Visitor arrivals and spending posted solid growth in January before tourism was beginning to feel the impacts of the coronavirus.
In January, 862,574 visitors came to Hawaii, 5% more than came during the same month last year, according to a report released by the Hawaii Tourism Authority today. Non-inflation adjusted spending by these visitors also rose 5% year-over-year to $1.7 billion.
Part of the growth likely was due to the 6% year-over-year rise in trans-Pacific air seats which rose to more than 1.2 million.
January arrivals and spending grew year-over-year from Hawaii’s core U.S. West, the U.S. East and Japan, but fell in the major markets of Canada and a category called “all others,” which includes all international visitors from nations outside of Japan and Canada.
Cruise visitors, which include arrivals by cruise ships and by air to board cruise ships, also decreased.
A breakdown of the “all others” category shows that visitor arrivals from China, the country that’s been hit the hardest by the coronavirus, were down by 20% and spending dropped nearly 2%.

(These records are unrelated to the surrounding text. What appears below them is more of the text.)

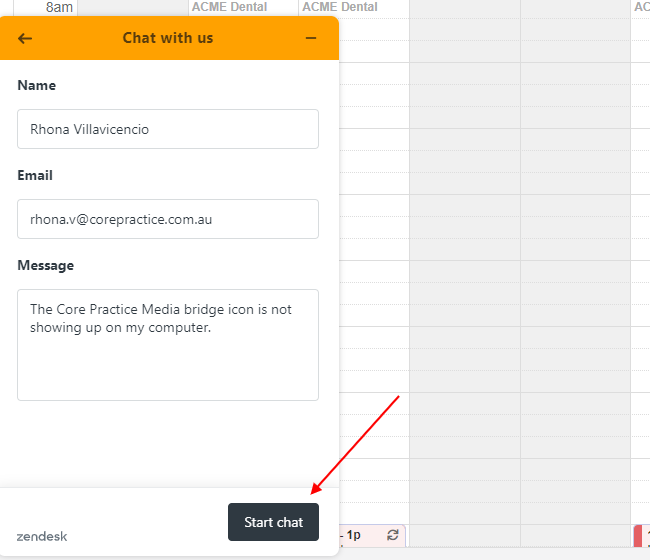This screenshot has height=560, width=650.
Task: Go back using the chat header arrow
Action: coord(25,39)
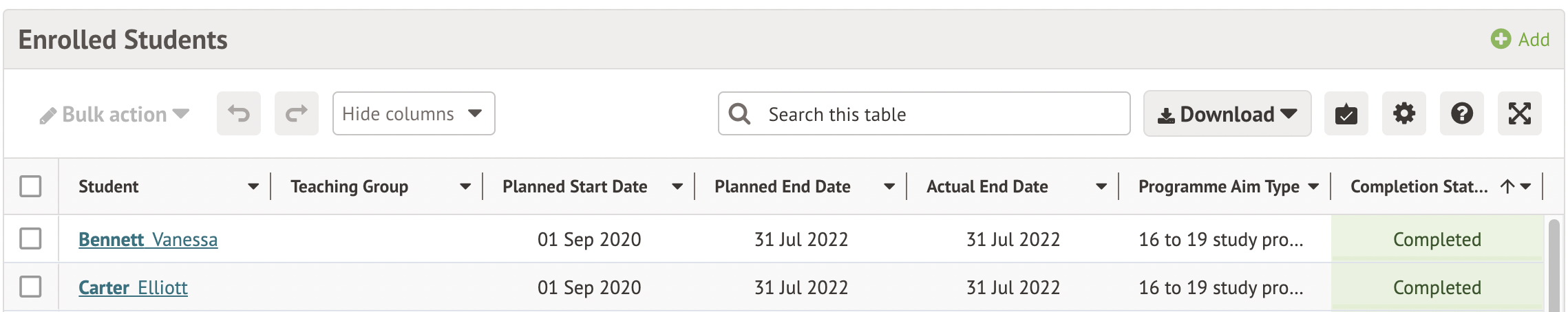Open table settings gear icon
This screenshot has width=1568, height=312.
[1403, 113]
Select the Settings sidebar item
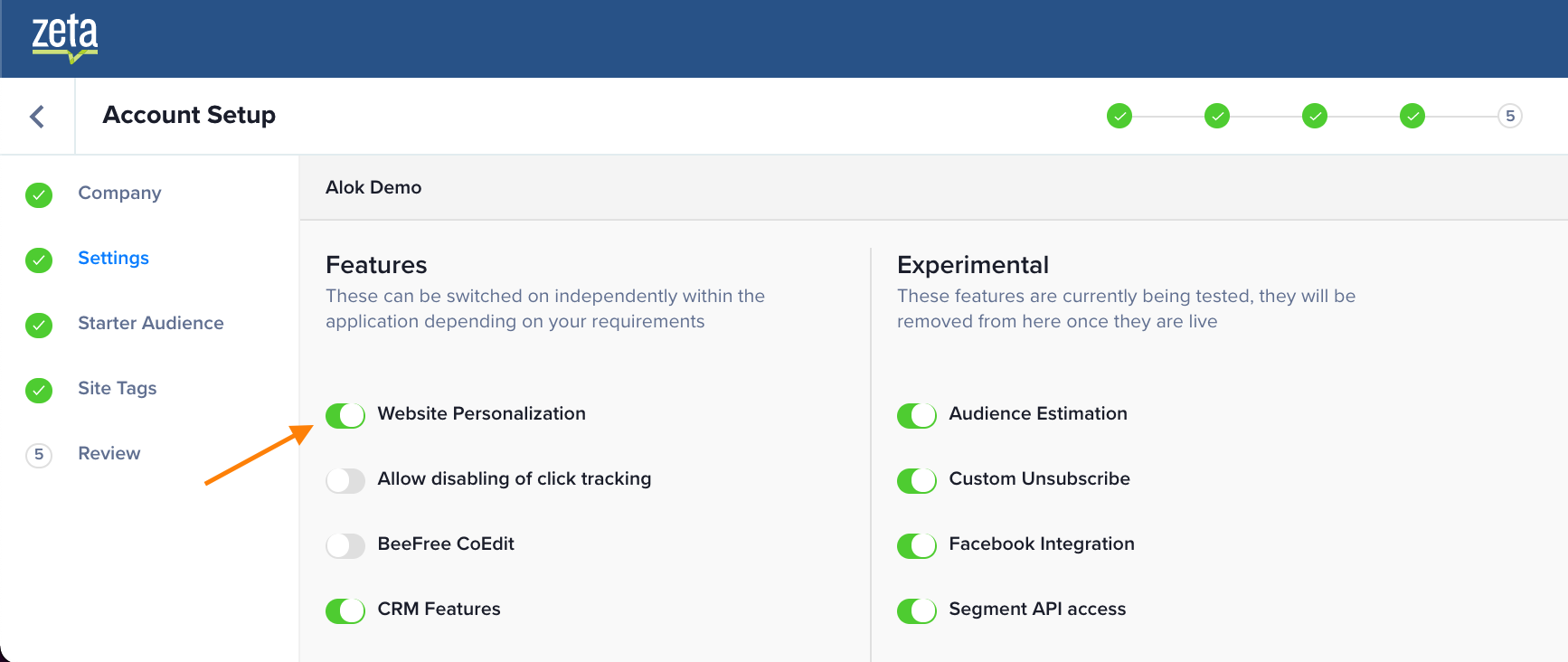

Visitor arrivals from Korea, which currently has the most cases of coronavirus outside of China, fell 23%, although spending rose more than 3%.
Visitor arrivals from Australia fell 2%, while spending dropped by more than 7%. Visitor arrivals also declined from Latin America and Europe. However, arrivals increased from Taiwan and New Zealand.
Results across the islands were mixed. On Oahu, visitors increased, but spending fell. Maui, Hawaii island and Kauai posted growth in arrivals and spending.